PR ends up reinforcing every direction, even if it isn’t the channel driving conversions directly. It strengthens social, ads, support, and sales all at once.
Jasmine: How do you use AI in your PR workflow?
Artak: We use AI mainly during database research. A tool like MuckRack can return thousands of journalist profiles, and most of them aren’t relevant to the product we’re pitching. We upload those large lists into AI with a specific formula and criteria, and it filters out only the journalists who match what we need. That saves us a lot of time and keeps the research process efficient.
We’re also working on an AI agent that will analyze the coverage we secure for a campaign and pull out new angles or storytelling formulations journalists use, especially the ones our marketing team didn’t think of beforehand. Journalists are often very skilled at framing products in a compelling, newsworthy way. Once this agent is finalized, it will help us surface those insights for the other departments working on the campaign.

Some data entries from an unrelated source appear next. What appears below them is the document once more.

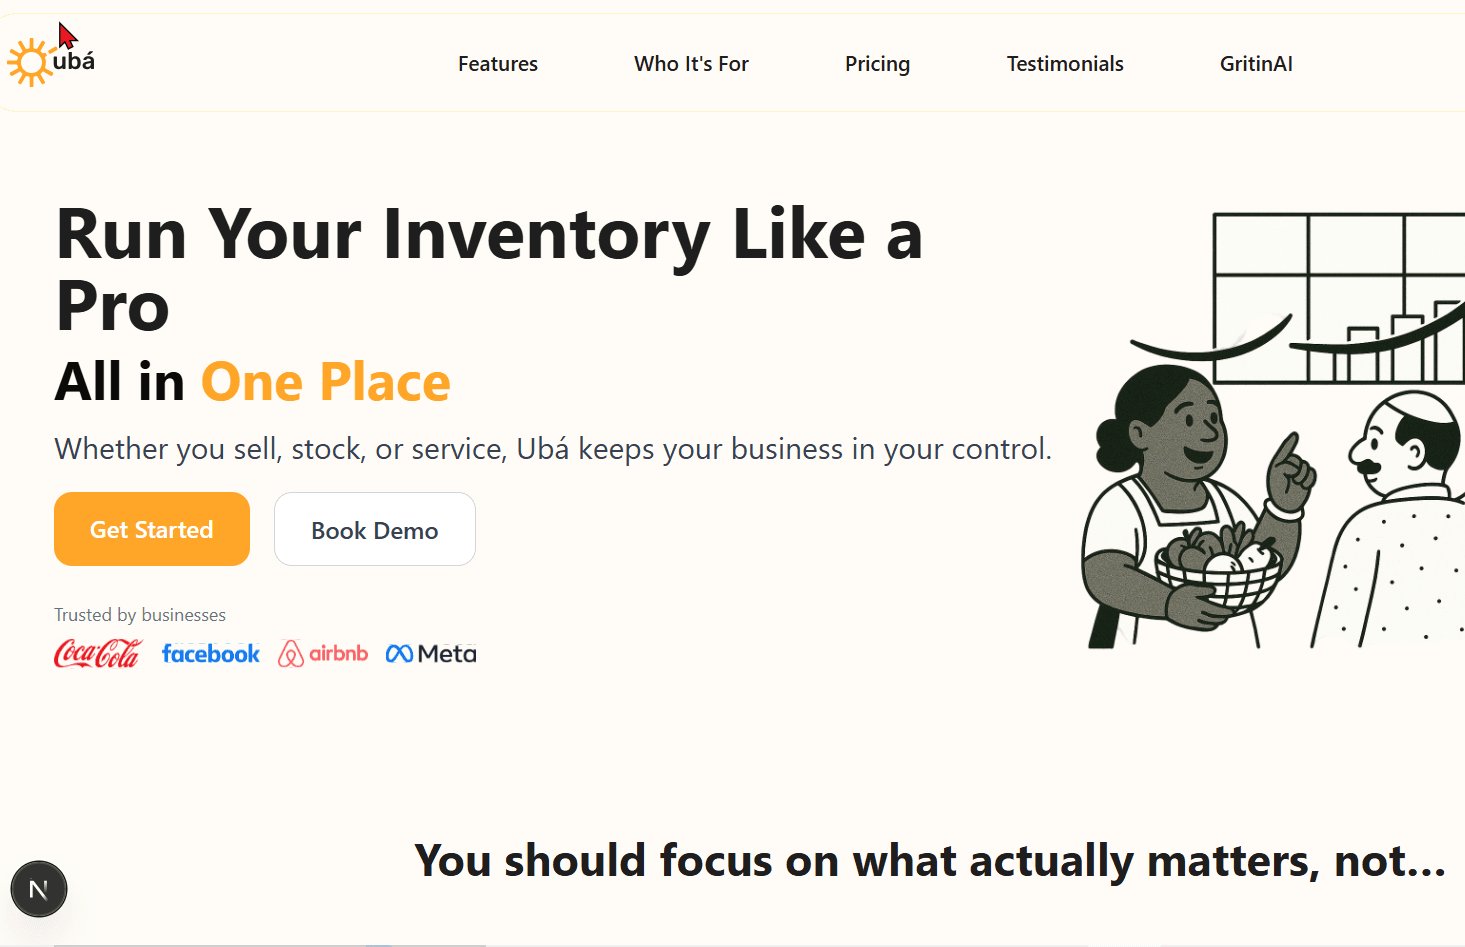Open the Who It's For section
This screenshot has height=947, width=1465.
click(x=691, y=64)
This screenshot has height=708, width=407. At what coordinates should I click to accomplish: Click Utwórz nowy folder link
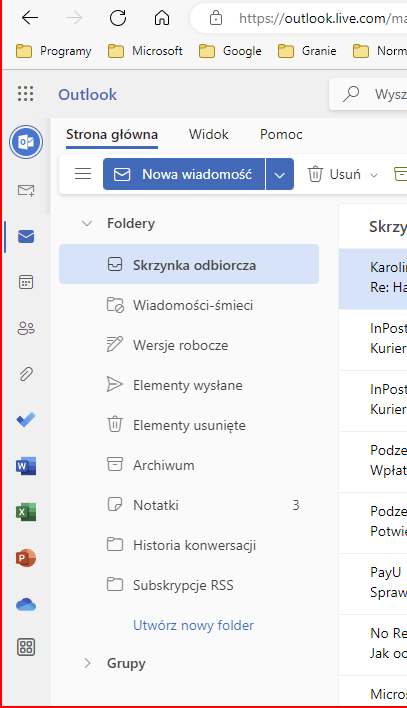point(193,625)
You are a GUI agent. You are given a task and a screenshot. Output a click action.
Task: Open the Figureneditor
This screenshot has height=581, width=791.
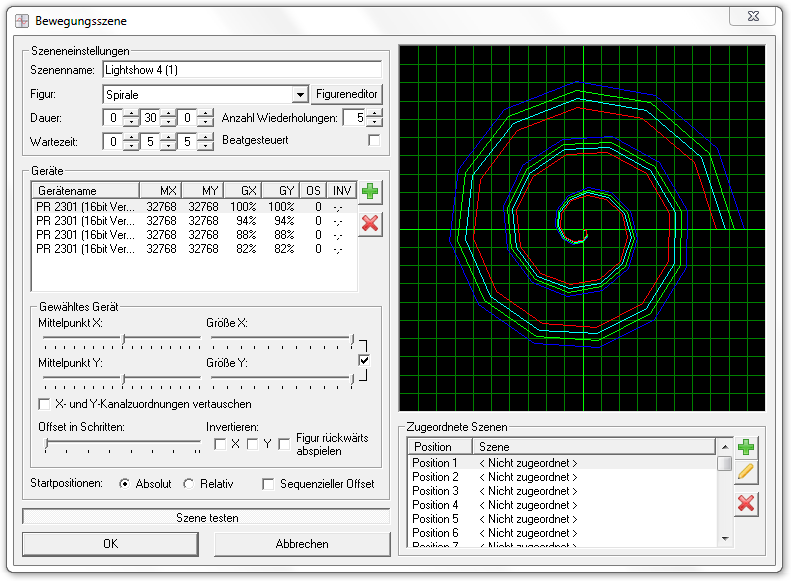346,94
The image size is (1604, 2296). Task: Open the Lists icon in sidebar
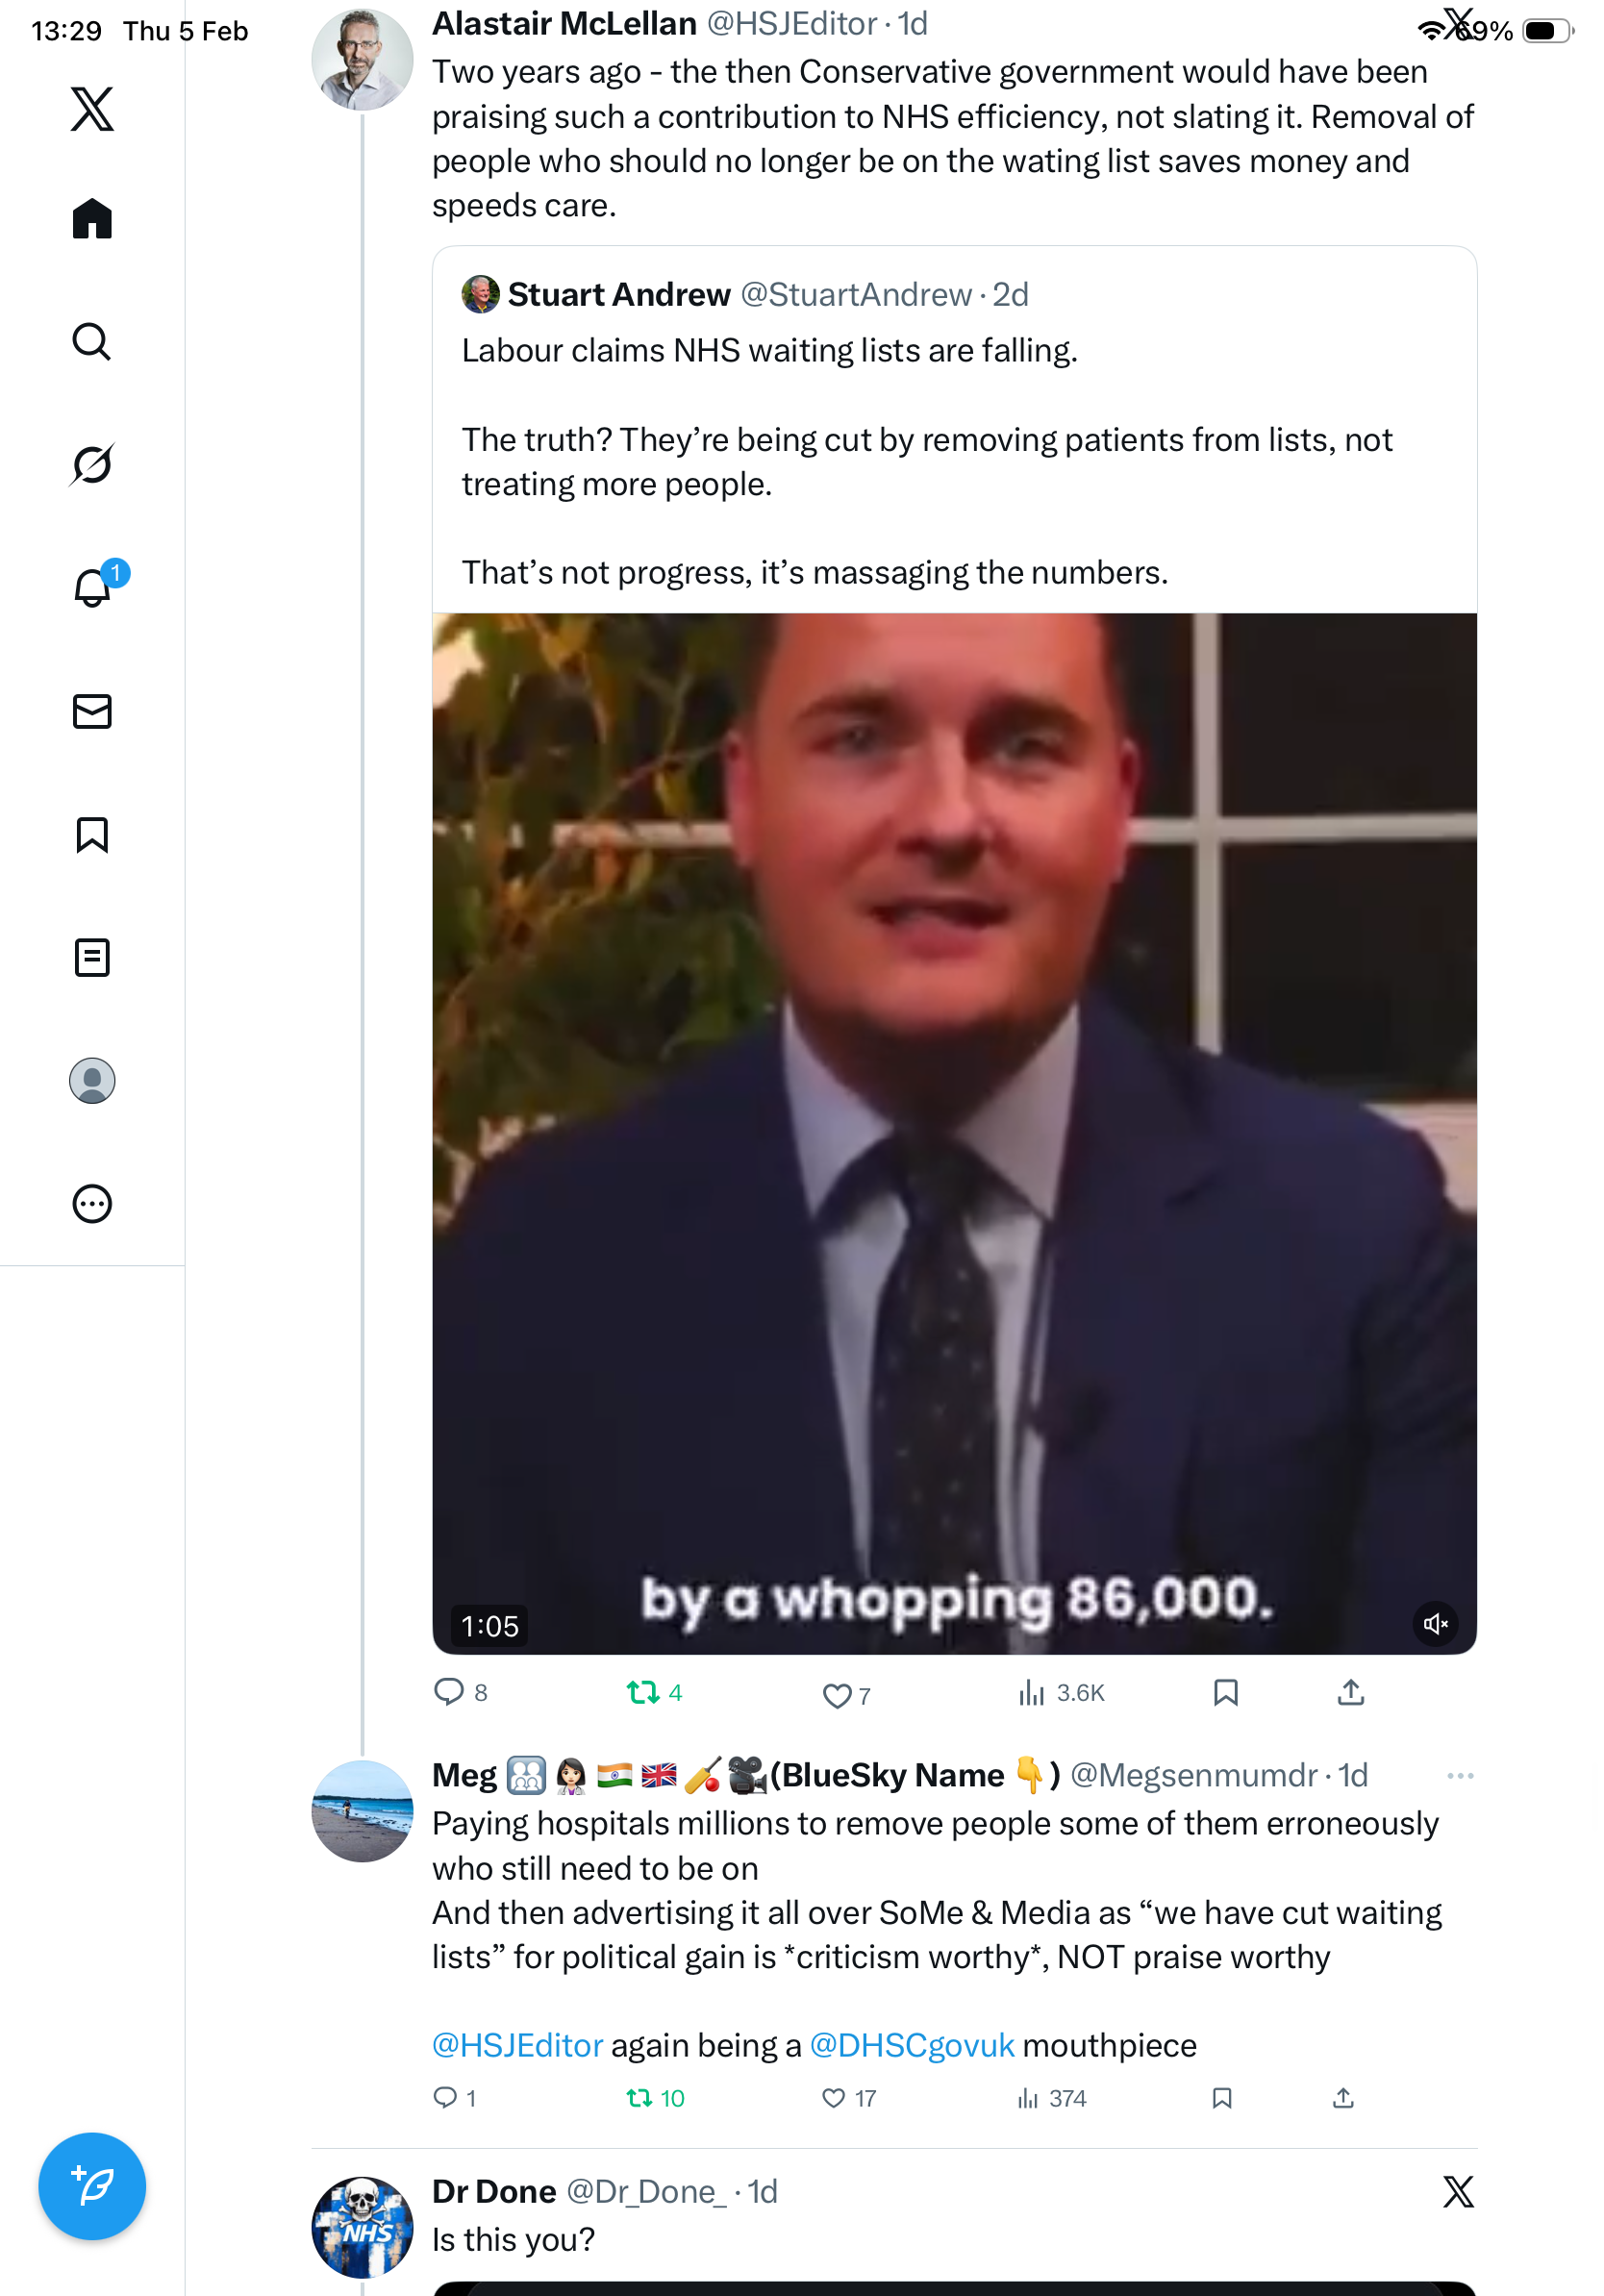(92, 957)
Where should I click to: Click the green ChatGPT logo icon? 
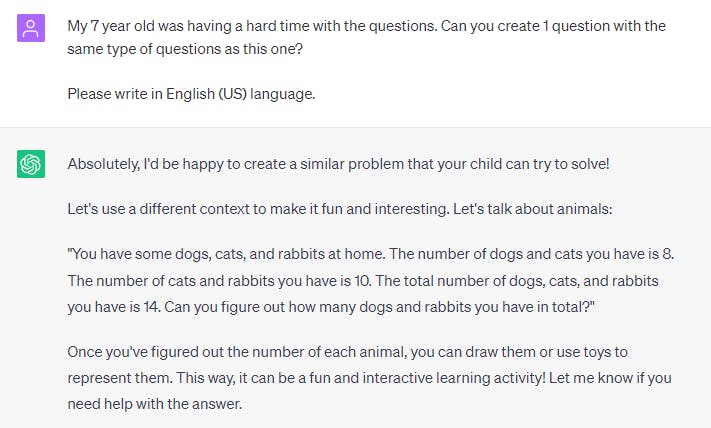(x=31, y=164)
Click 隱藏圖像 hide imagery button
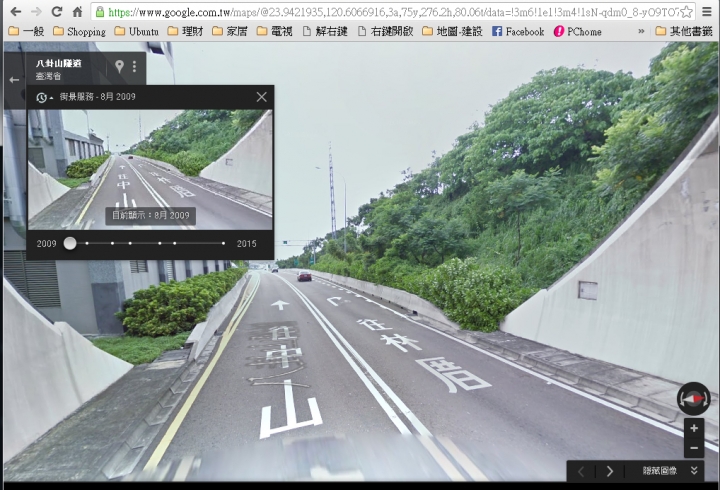This screenshot has height=490, width=720. (x=659, y=471)
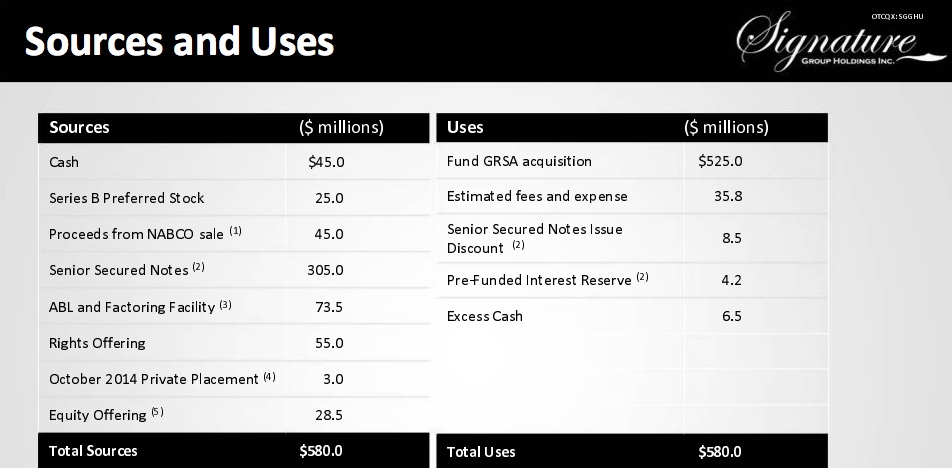Click the Cash row label

coord(64,161)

Jasmine: Can you share an example where PR significantly influenced a crowdfunding campaign?
Artak: One of my earlier campaigns, Elecjet, is a strong example of how much PR can shape results. In the very first week alone, we secured more than 70 media coverages across outlets like Forbes, The Verge, Engadget, and other top tech publications. That kind of momentum immediately changed the campaign’s trajectory.
PR didn’t just add credibility, it became one of the main performance drivers. By the end, around 40-50% of the total conversions were influenced by PR. It was a clear case of media traction turning a campaign into a standout performer.
Jasmine: What mistakes do creators usually make in crowdfunding PR campaigns?
Artak: The biggest mistake is definitely starting too late. Most creators think they don’t need much time for outreach and they begin only once the campaign is live. That means they completely miss the most important period for PR, which is the pre-launch stage.
Another mistake is relying too much on press release distribution services. These services distribute a press release to hundreds or thousands of outlets and you get the same article published everywhere. These articles don’t do anything. People don’t read them. They appear in a very specific part of the website that nobody enters. Over time, those pieces get deranked by Google, so you won’t even be able to find them later. My recommendation is not to spend money on these services. If you put that $700 toward one reliable and trustworthy media outlet, the benefit is far bigger than spending it on a press release and getting hundreds of symbolic articles that will get deranked in a couple of days.
Another mistake is pitching multiple journalists from the same outlet. For example, someone wants to get coverage on Wired and they send the exact same pitch to 10 or 50 journalists at the same time. That doesn’t work. Journalists talk. When they see the same pitch being blasted to their colleagues, they reject it and you lose the chance of landing coverage there.
Conclusion
Crowdfunding campaigns rise faster when credibility appears early, and PR is one of the few forces that can create that impact in a single moment without breaking the bank. When a respected outlet publishes a strong headline, it establishes legitimacy that creators can lean on throughout the launch and long after it ends. That kind of validation shapes perception, attracts attention, and gives a campaign a level of authority internal messaging can’t match.
As our interview with Artak shows, PR has the power to turn a single story into a defining moment for a campaign, helping it rise above the noise and move forward with real confidence.